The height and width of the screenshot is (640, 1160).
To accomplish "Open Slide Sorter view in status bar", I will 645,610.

* * *

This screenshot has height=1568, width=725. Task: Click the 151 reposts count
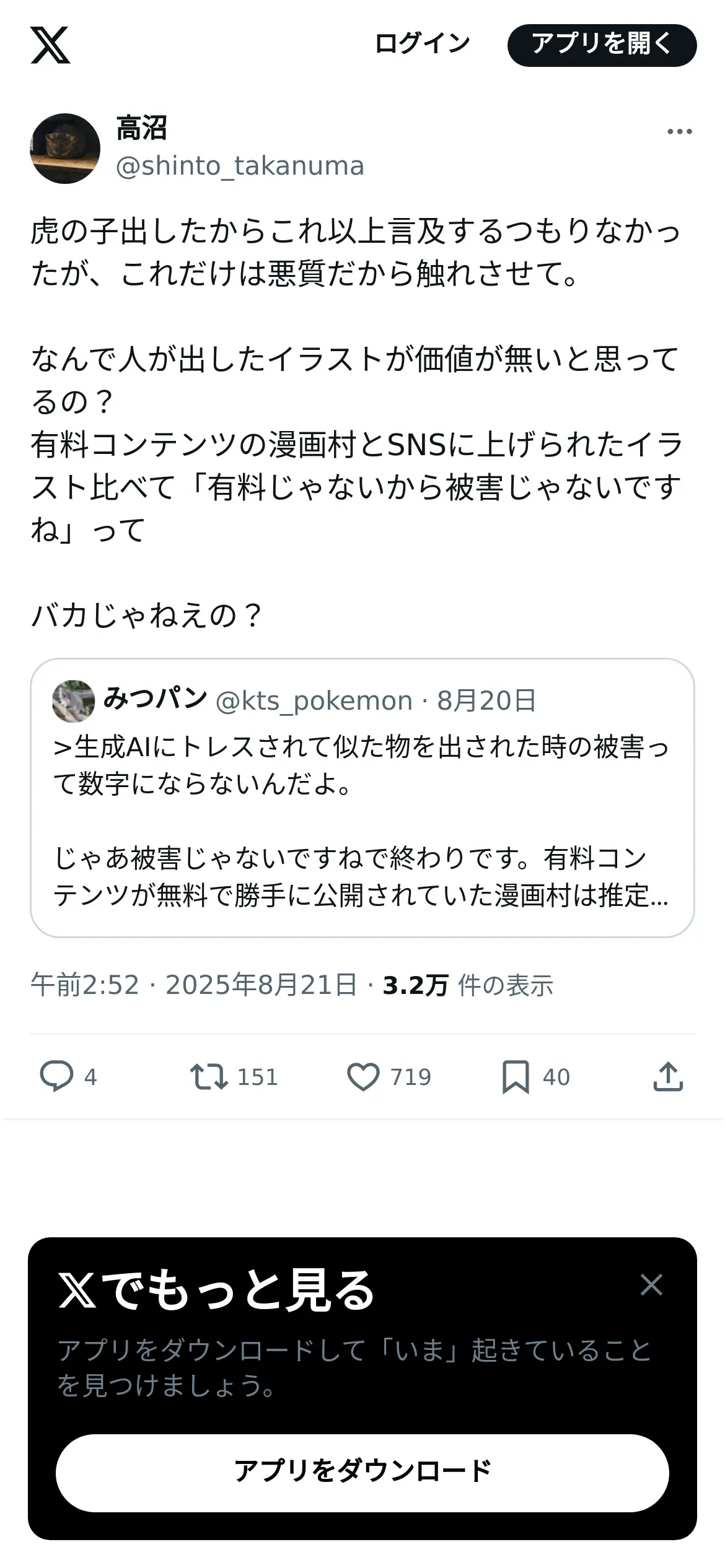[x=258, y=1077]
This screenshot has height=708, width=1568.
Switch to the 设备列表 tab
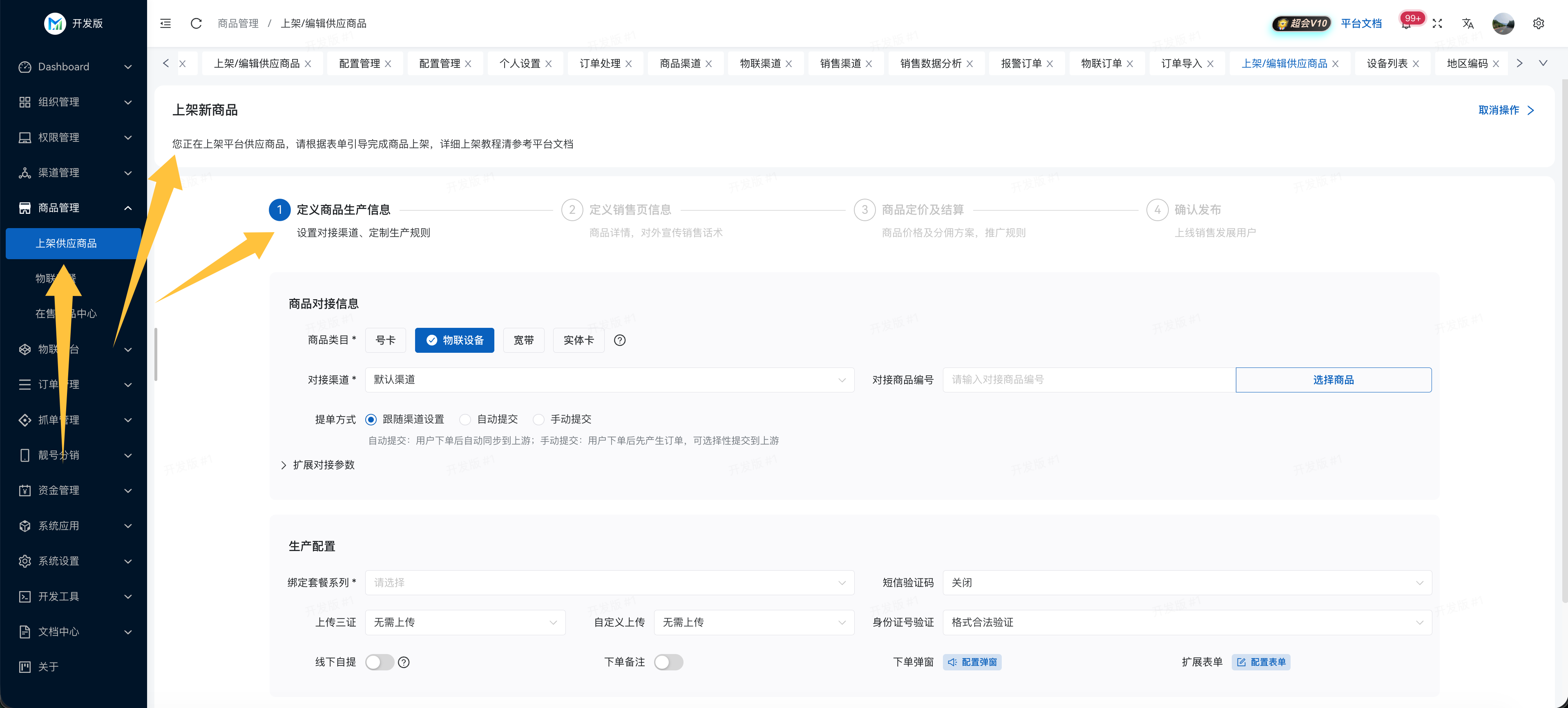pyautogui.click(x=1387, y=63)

EXERCISE AIM: Report every line of the material above that contains the string "screenshot", treating uppercase and lowercase letters as different.

PROBLEM SOLUTION:
The height and width of the screenshot is (640, 1160).
This screenshot has height=1568, width=725. Task: Click the 151 reposts count
This screenshot has height=708, width=1568.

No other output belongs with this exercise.